TEXTO FORNECIDO:
┌────────

Morte de Valentina
Escreve o conceituado sociólogo Carlos Serra, no seu habitual e rico sítio no facebook, e a propósito do assassinato de Valentina Guebuza, que tem assistido a “…comentários marcados pelo boçalismo, pelo ódio, pelo insulto, pela leviandade, pela ironia mais torpe e pela desumanidade”.
Estou plenamente de acordo.
Mas será útil ficarmo-nos apenas pelo concordar, como eu o faço agora, e pela constatação do “…boçalismo, ódio, insulto, leviandade, ironia mais torpe e desumanidade”? Ou ficará a faltar a necessidade de irmos um pouco para além do concordar e da constatação, evitando assim que esse exercício se quede na esterilidade?
A realidade em que vivemos nos últimos anos é de autêntica banalização da morte e do sofrimento alheios, quer através dos reality shows nas nossas televisões, e também na própria Assembleia da República: linchamentos públicos e até reportados em directo, onde o choro e as expressões de sofrimento são o condimento mais importante, uma AR em que deputados se regozijam com a morte e/ou desgraça alheias, deputados primando pelo insulto como a conduta mais comum, esquadrões da morte obedecendo a vozes de comando que deveriam primar pela protecção dos cidadãos, comissões de inquérito concluindo que os refugiados no Malawi vivendo um sofrimento quase comparado à morte não são moçambicanos porque eventualmente familiares dos desestabilizadores políticos, o virar de costas a cadáveres expostos e apenas porque não estão em “vala comum”, porque esse o objecto do seu trabalho, o morticínio de centenas de cidadãos em celas minúsculas apenas porque não pertencem ao nosso espectro político (Montepuez), e depois se celebra em livros apologéticos os seus autores, como forma de se ser benquisto aos olhos do poder político.

└────────

MATERIAL FORNECIDO:
┌────────

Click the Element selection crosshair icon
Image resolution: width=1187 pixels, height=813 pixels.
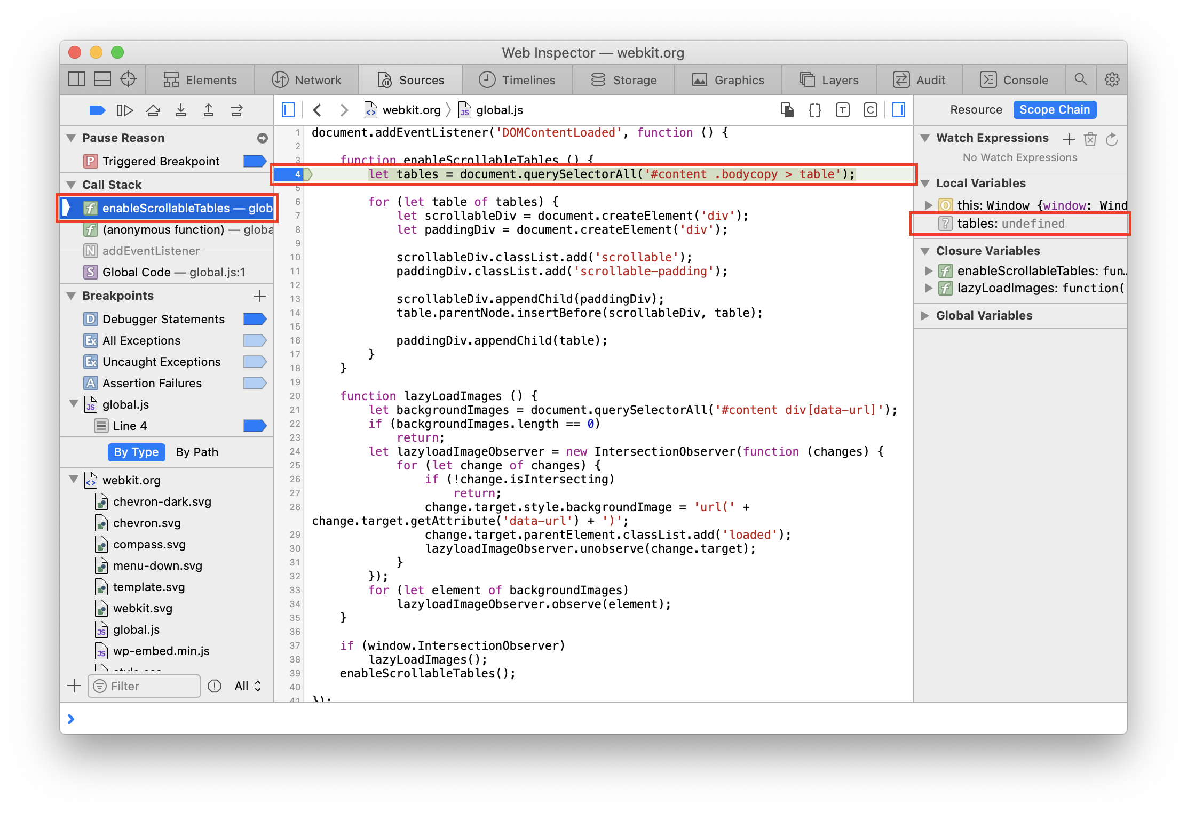128,79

└────────

O QUE SE PEDE: Dê seguimento ao texto sobre a morte de Valentina Guebuza a partir do ponto em que ele termina. A listagem não tem relação com o texto sobre a morte de Valentina Guebuza.

RESPOSTA DO EXERCÍCIO:
E não quero ser mais exaustivo, mas a pergunta, essa, fica sempre a incomodar-nos: repudiar e concordar, por si só, serão suficientes?
Eu também condeno, como já o disse, mas não deixo de referenciar a origem desta amarga indiferença perante a morte, deste júbilo perante o estertor dos moribundos, do sofrimento dos que perdem entes queridos, no caso, o ex-presidente da República, Armando Emílio Guebuza. Mas eu tenho a obrigação de cavar fundo aos problemas e não me ficar pela sua rama.
Na verdade, e porque maioritariamente vindo de gente jovem, ou muito me engano ou essa “ironia mais torpe” constitui a safra do que se andou a semear ao longo dos anos, na nossa sociedade.
Doa a quem doer!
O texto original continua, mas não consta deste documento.